● **YOUR OBJECTIVE**
Copy the listing below in full and skip every picture.

● **MATERIALS PROVIDED**
————————
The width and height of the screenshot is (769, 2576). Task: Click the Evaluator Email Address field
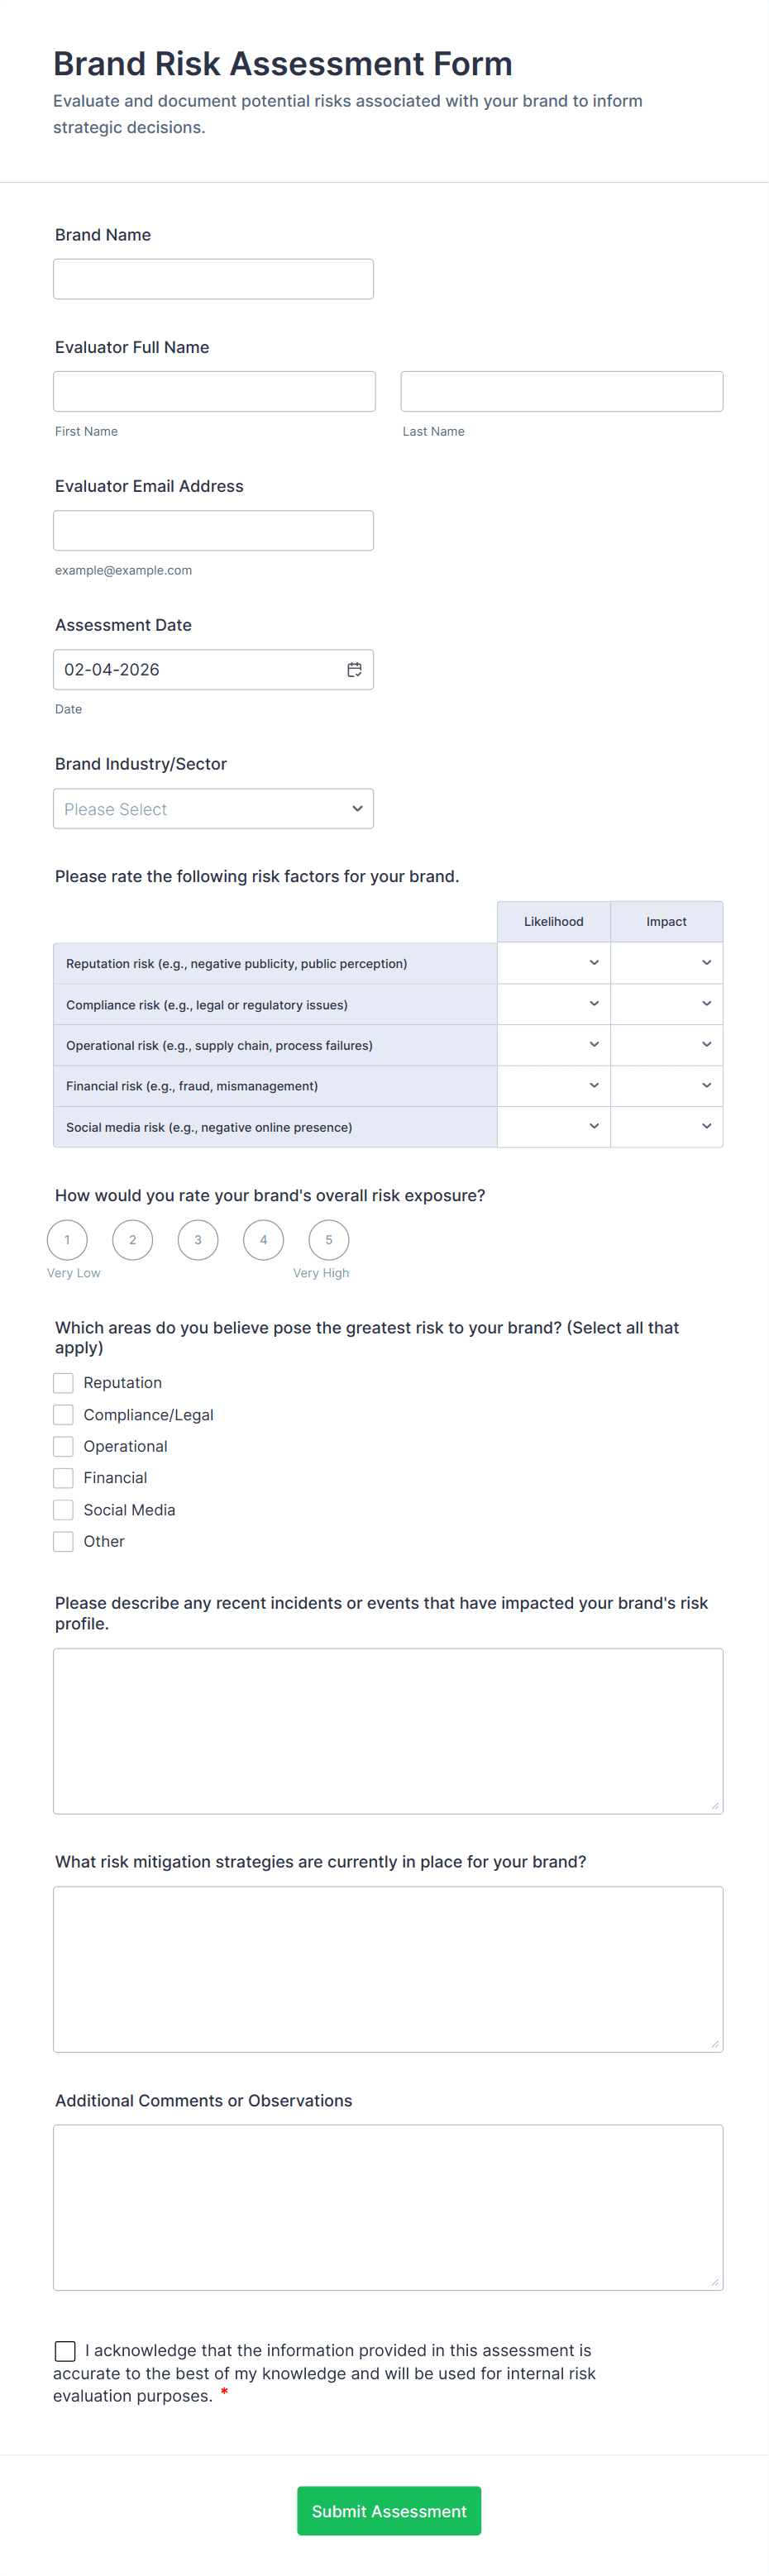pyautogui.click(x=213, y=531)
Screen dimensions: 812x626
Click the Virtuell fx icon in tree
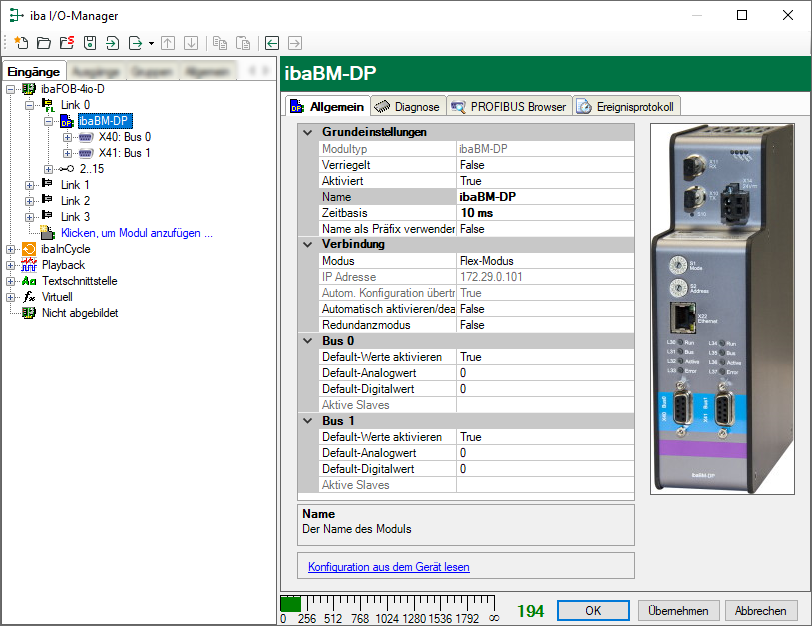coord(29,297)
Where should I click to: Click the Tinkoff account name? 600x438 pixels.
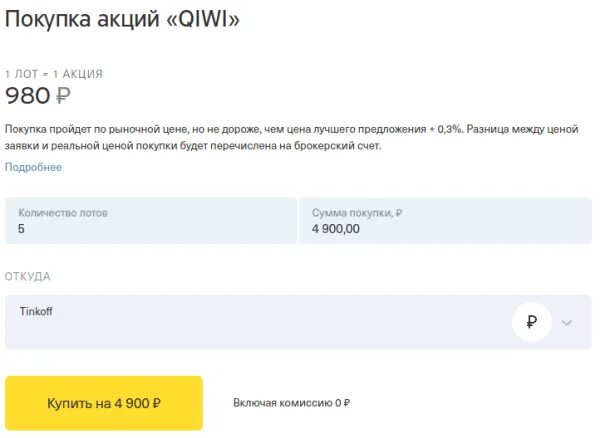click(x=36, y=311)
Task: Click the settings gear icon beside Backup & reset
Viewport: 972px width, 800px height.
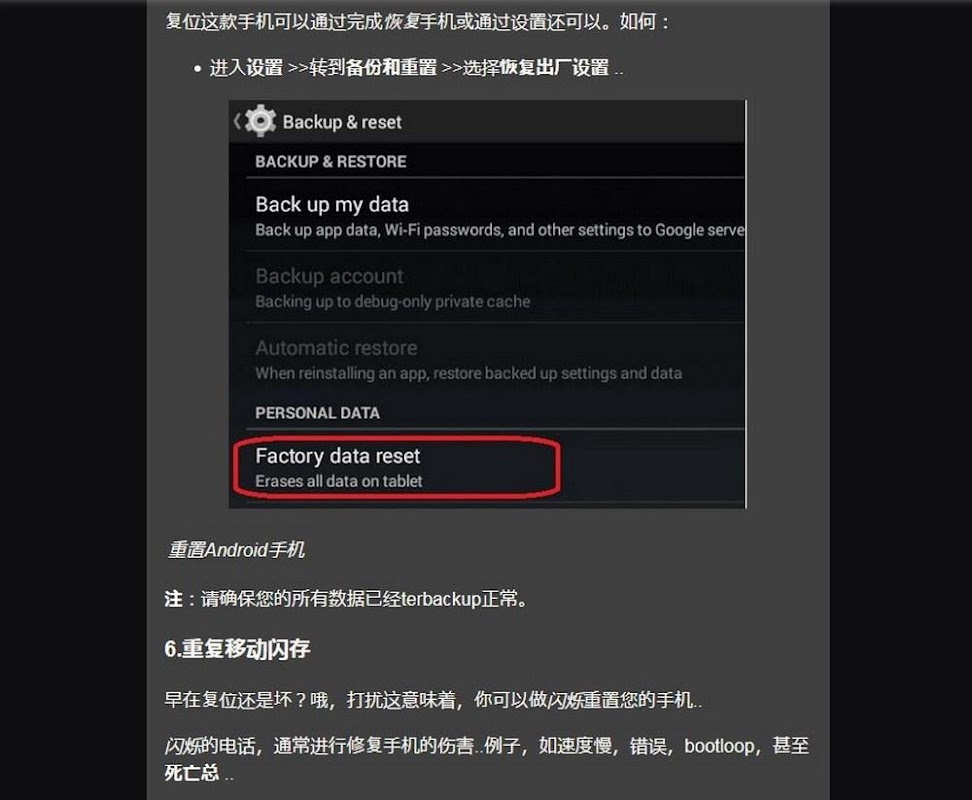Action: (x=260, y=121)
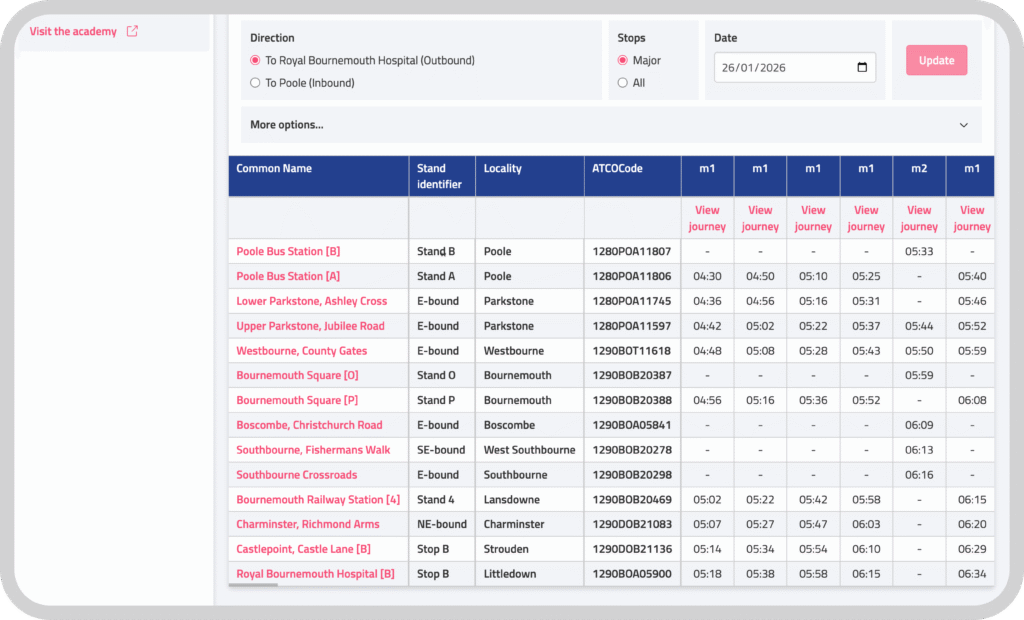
————————
● **ANSWER TO THIS EXERCISE**
The width and height of the screenshot is (769, 2576). Task: Click the Evaluator Email Address field
pyautogui.click(x=213, y=531)
Screen dimensions: 812x626
Click the Virtuell fx icon in tree
coord(29,297)
Where should I click to: Click the Tinkoff account name? 600x438 pixels.
click(x=36, y=311)
Task: Click the settings gear icon beside Backup & reset
Viewport: 972px width, 800px height.
Action: (x=260, y=121)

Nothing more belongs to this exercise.